**Your instructions:** Only the lines below between the ones containing "The image size is (806, 537)." and "The image size is (1024, 515).", inclusive, are to be reproduced, each exactly as it stands.

(Items listed in a dataset)
************

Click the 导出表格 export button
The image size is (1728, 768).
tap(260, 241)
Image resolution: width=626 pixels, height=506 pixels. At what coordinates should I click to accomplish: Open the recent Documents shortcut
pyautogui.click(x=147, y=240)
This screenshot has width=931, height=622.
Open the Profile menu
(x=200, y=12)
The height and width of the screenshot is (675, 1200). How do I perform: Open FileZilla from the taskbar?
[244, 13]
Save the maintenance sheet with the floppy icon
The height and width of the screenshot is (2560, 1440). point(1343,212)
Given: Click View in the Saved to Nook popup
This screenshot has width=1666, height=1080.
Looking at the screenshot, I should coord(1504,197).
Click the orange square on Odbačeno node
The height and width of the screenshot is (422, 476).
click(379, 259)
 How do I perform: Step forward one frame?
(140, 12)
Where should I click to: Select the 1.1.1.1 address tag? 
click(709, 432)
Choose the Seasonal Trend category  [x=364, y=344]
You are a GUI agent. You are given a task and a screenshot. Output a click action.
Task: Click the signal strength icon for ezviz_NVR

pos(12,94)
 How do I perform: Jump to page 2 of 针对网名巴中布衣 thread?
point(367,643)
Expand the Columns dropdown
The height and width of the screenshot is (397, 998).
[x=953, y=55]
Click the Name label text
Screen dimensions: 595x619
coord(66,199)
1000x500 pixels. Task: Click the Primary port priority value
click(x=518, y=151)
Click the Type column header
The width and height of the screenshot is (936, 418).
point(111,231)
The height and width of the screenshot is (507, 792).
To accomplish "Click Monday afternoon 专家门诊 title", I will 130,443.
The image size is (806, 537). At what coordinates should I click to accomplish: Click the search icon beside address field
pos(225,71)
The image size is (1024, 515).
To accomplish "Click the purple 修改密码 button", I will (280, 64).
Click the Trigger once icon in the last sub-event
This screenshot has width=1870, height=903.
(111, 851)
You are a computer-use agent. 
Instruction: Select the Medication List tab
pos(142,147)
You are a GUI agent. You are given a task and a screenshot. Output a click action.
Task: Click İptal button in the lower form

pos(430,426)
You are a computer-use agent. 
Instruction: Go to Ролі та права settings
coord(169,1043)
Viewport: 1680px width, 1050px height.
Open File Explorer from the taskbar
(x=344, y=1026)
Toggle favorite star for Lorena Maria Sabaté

************

**Solution to the problem:**
The image size is (806, 537). At what coordinates should I click to accomplish: Click the search icon beside address field
pos(225,71)
The image size is (1024, 515).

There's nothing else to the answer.